The task: Please turn all the lines below into a Markdown table with two columns, "No." for the row number and "Line" for the line itself, leaving out any blank lines.

═══ Dataset excerpts ═══

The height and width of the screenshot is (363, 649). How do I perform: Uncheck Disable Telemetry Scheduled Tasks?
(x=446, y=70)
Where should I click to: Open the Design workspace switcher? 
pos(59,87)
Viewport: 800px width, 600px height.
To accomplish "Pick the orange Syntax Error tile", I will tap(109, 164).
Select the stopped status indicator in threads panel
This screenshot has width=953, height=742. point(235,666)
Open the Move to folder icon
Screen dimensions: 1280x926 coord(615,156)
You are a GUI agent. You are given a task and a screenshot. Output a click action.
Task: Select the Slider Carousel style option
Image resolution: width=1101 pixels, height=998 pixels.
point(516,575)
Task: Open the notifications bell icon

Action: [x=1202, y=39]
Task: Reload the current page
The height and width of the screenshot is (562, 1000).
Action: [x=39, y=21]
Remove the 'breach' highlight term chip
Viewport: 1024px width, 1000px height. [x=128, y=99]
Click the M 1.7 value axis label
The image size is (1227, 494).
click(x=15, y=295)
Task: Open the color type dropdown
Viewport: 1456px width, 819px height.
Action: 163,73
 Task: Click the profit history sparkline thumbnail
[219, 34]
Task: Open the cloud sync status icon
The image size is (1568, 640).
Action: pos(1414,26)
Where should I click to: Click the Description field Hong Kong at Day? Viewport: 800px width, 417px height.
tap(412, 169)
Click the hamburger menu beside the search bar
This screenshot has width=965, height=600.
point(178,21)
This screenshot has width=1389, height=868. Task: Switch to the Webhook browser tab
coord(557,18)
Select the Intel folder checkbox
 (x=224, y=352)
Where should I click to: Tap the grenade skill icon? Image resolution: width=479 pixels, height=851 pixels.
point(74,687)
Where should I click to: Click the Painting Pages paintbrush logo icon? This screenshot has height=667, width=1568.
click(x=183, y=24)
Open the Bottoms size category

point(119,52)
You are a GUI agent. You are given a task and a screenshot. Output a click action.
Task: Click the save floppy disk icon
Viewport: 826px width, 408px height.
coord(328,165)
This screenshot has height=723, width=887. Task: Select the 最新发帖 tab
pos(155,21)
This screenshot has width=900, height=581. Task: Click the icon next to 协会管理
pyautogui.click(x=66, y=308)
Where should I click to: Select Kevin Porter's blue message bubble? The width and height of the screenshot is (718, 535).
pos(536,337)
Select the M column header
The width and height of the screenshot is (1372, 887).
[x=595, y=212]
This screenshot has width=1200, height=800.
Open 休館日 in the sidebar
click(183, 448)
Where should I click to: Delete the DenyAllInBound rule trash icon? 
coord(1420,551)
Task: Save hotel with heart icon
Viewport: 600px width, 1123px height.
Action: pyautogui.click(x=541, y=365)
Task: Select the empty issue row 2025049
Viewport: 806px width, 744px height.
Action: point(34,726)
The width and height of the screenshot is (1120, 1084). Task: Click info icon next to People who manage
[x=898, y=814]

═══

Result below:
| No. | Line |
|---|---|
| 1 | The height and width of the screenshot is (363, 649). How do I perform: Uncheck Disable Telemetry Scheduled Tasks? |
| 2 | (x=446, y=70) |
| 3 | Where should I click to: Open the Design workspace switcher?  |
| 4 | pos(59,87) |
| 5 | Viewport: 800px width, 600px height. |
| 6 | To accomplish "Pick the orange Syntax Error tile", I will tap(109, 164). |
| 7 | Select the stopped status indicator in threads panel |
| 8 | This screenshot has width=953, height=742. point(235,666) |
| 9 | Open the Move to folder icon |
| 10 | Screen dimensions: 1280x926 coord(615,156) |
| 11 | You are a GUI agent. You are given a task and a screenshot. Output a click action. |
| 12 | Task: Select the Slider Carousel style option |
| 13 | Image resolution: width=1101 pixels, height=998 pixels. |
| 14 | point(516,575) |
| 15 | Task: Open the notifications bell icon |
| 16 | Action: [x=1202, y=39] |
| 17 | Task: Reload the current page |
| 18 | The height and width of the screenshot is (562, 1000). |
| 19 | Action: [x=39, y=21] |
| 20 | Remove the 'breach' highlight term chip |
| 21 | Viewport: 1024px width, 1000px height. [x=128, y=99] |
| 22 | Click the M 1.7 value axis label |
| 23 | The image size is (1227, 494). |
| 24 | click(x=15, y=295) |
| 25 | Task: Open the color type dropdown |
| 26 | Viewport: 1456px width, 819px height. |
| 27 | Action: 163,73 |
| 28 |  Task: Click the profit history sparkline thumbnail |
| 29 | [219, 34] |
| 30 | Task: Open the cloud sync status icon |
| 31 | The image size is (1568, 640). |
| 32 | Action: pos(1414,26) |
| 33 | Where should I click to: Click the Description field Hong Kong at Day? Viewport: 800px width, 417px height. |
| 34 | tap(412, 169) |
| 35 | Click the hamburger menu beside the search bar |
| 36 | This screenshot has width=965, height=600. |
| 37 | point(178,21) |
| 38 | This screenshot has width=1389, height=868. Task: Switch to the Webhook browser tab |
| 39 | coord(557,18) |
| 40 | Select the Intel folder checkbox |
| 41 |  (x=224, y=352) |
| 42 | Where should I click to: Tap the grenade skill icon? Image resolution: width=479 pixels, height=851 pixels. |
| 43 | point(74,687) |
| 44 | Where should I click to: Click the Painting Pages paintbrush logo icon? This screenshot has height=667, width=1568. |
| 45 | click(x=183, y=24) |
| 46 | Open the Bottoms size category |
| 47 | point(119,52) |
| 48 | You are a GUI agent. You are given a task and a screenshot. Output a click action. |
| 49 | Task: Click the save floppy disk icon |
| 50 | Viewport: 826px width, 408px height. |
| 51 | coord(328,165) |
| 52 | This screenshot has height=723, width=887. Task: Select the 最新发帖 tab |
| 53 | pos(155,21) |
| 54 | This screenshot has width=900, height=581. Task: Click the icon next to 协会管理 |
| 55 | pyautogui.click(x=66, y=308) |
| 56 | Where should I click to: Select Kevin Porter's blue message bubble? The width and height of the screenshot is (718, 535). |
| 57 | pos(536,337) |
| 58 | Select the M column header |
| 59 | The width and height of the screenshot is (1372, 887). |
| 60 | [x=595, y=212] |
| 61 | This screenshot has width=1200, height=800. |
| 62 | Open 休館日 in the sidebar |
| 63 | click(183, 448) |
| 64 | Where should I click to: Delete the DenyAllInBound rule trash icon?  |
| 65 | coord(1420,551) |
| 66 | Task: Save hotel with heart icon |
| 67 | Viewport: 600px width, 1123px height. |
| 68 | Action: pyautogui.click(x=541, y=365) |
| 69 | Task: Select the empty issue row 2025049 |
| 70 | Viewport: 806px width, 744px height. |
| 71 | Action: point(34,726) |
| 72 | The width and height of the screenshot is (1120, 1084). Task: Click info icon next to People who manage |
| 73 | [x=898, y=814] |